--- START OF Passage provided ---

# Converting MPEG-4 files



## Wayne A. Pflughaupt (Apr 13, 2006)

Okay you computer guys, help me out! Is it possible to convert an MPEG-4 audio file to MP-3? If so, how? I’m not that good with computer stuff, so talk to me like I was your first-grader!  

Regards,
Wayne A. Pflughaupt


----------



## Josuah (Apr 26, 2006)

In iTunes, I know you can convert between formats by going to the preferences and choosing your destination format as your import format preference. Then select the existing source file and go to one of the menus and select "Convert to ...". It'll make a copy of the file in the destination format.

I'm sure there is other software out there that will do it.


----------



## Sonnie (Apr 11, 2006)

You can use this... it's fairly reasonably priced...

http://www.surfpack.com/downloads/10649/convertmpeg4tompeg3.html

A free something another would obviously be better.


----------



## Guest (Jul 22, 2006)

A quick search found this -> http://imtoo-mp3-wav-converter.mp3towav-org.qarchive.org/
Says it converts mp4/m4a files to wav (PCM).

Steve


----------



## Wayne A. Pflughaupt (Apr 13, 2006)

Thanks guys. From what Josuah wrote, I found in iTunes where to convert imported songs to MP3. I burned the MPEG-4 song to a disc, then imported it. Conversion accomplished!

--- END OF Passage provided ---
--- START OF Data excerpt ---

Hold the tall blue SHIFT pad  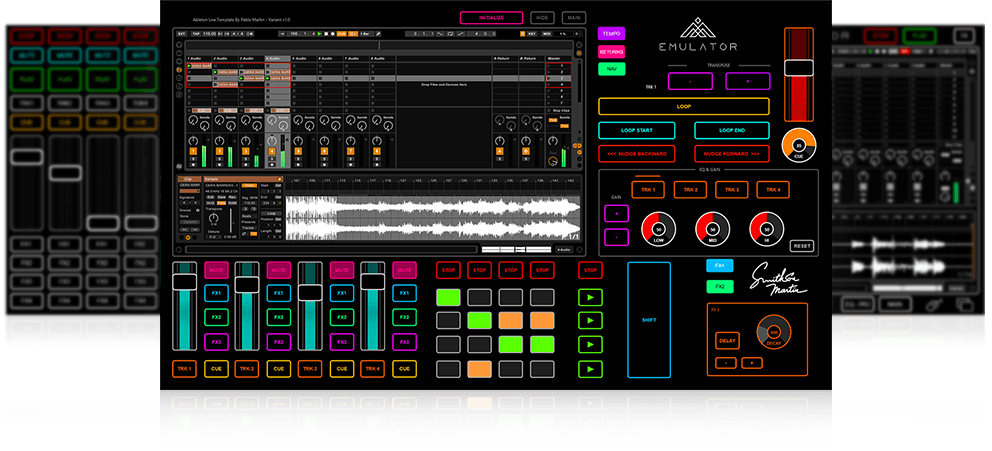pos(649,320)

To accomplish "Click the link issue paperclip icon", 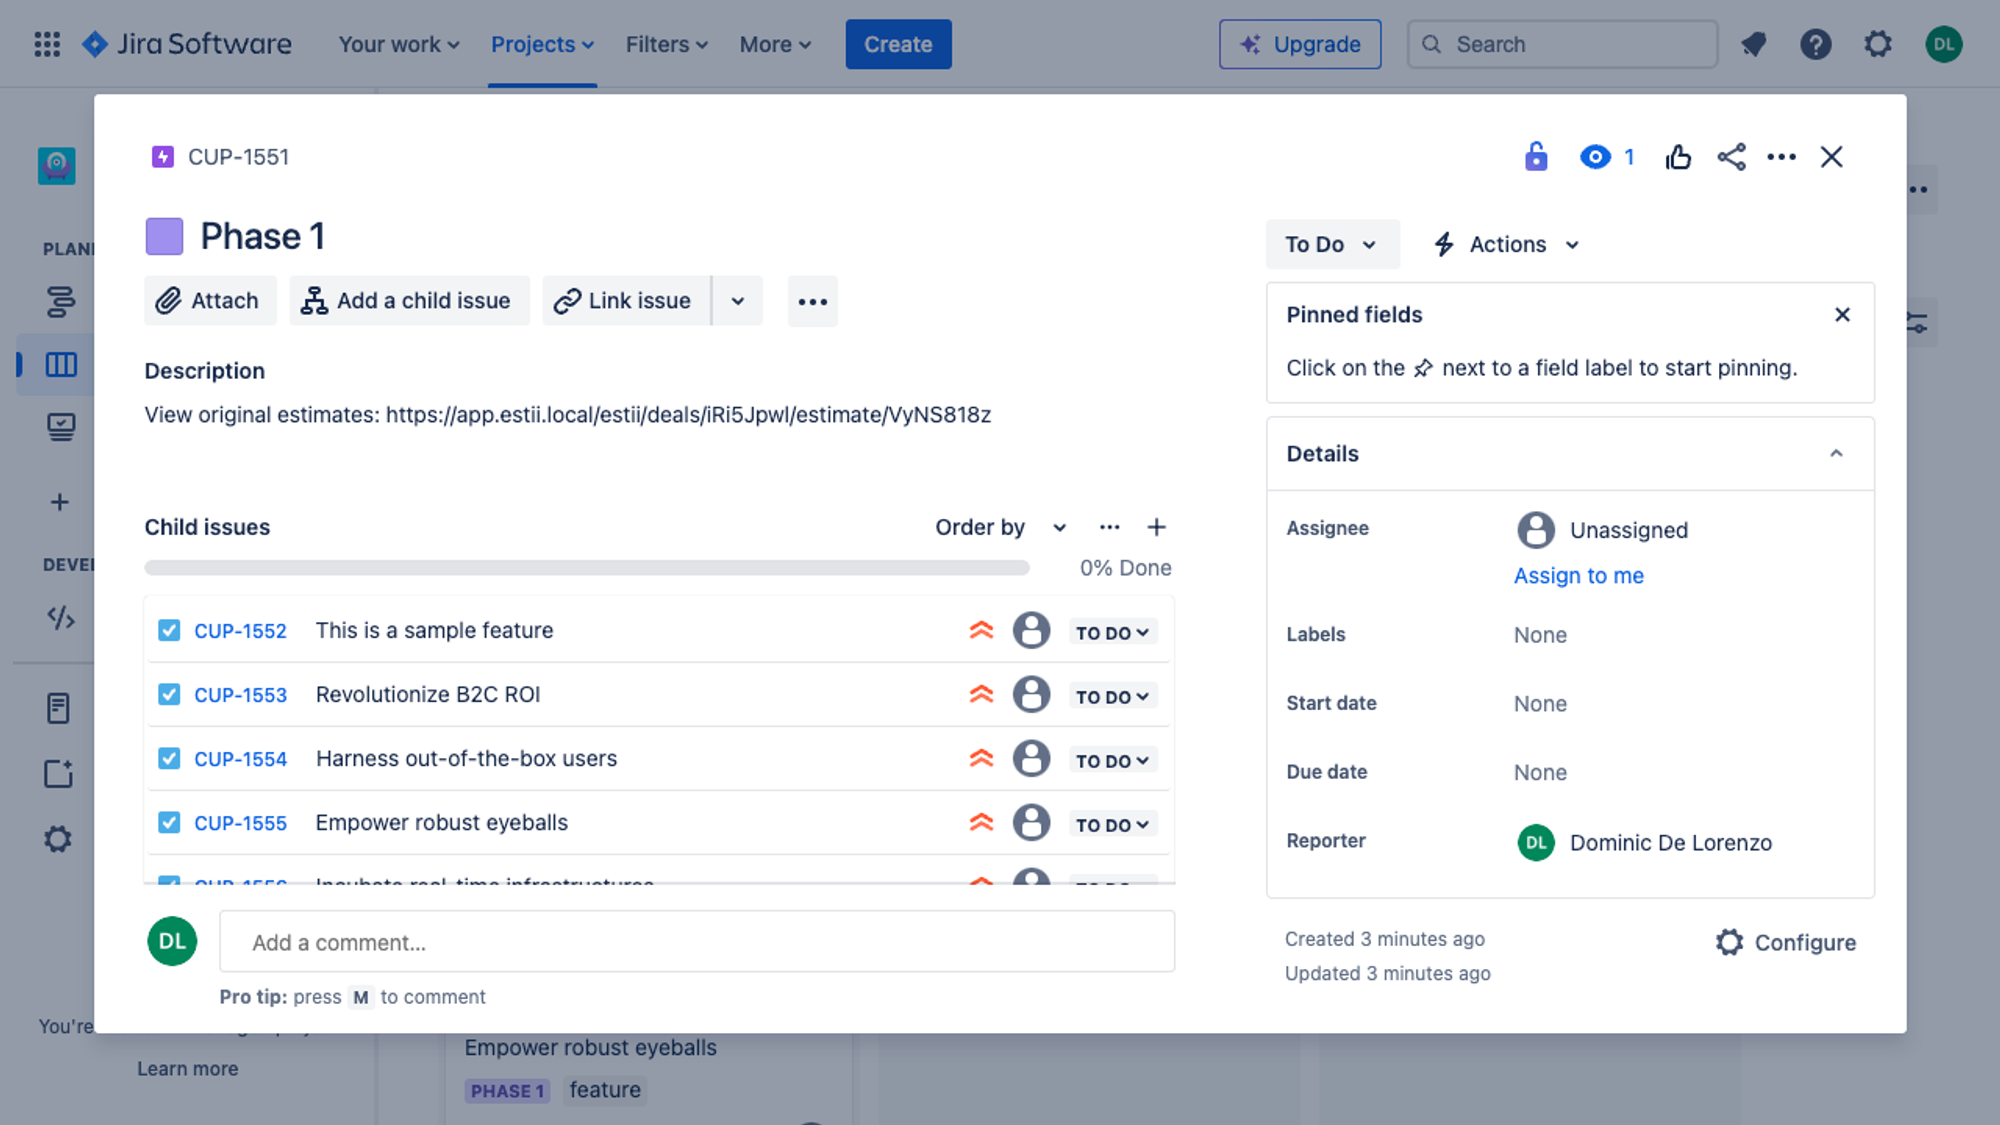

--- END OF Data excerpt ---

■ **What to do**
[1] Transcribe the part of the forum thread on converting MPEG-4 files starting with "# Converting MPEG-4" and going on through "was your first-grader!".
[2] Give each name that appears as a post header in the forum thread on converting MPEG-4 files, listing each name only once.

■ **Results by task**
[1]
# Converting MPEG-4 files



## Wayne A. Pflughaupt (Apr 13, 2006)

Okay you computer guys, help me out! Is it possible to convert an MPEG-4 audio file to MP-3? If so, how? I’m not that good with computer stuff, so talk to me like I was your first-grader!

[2]
Wayne A. Pflughaupt
Josuah
Sonnie
Guest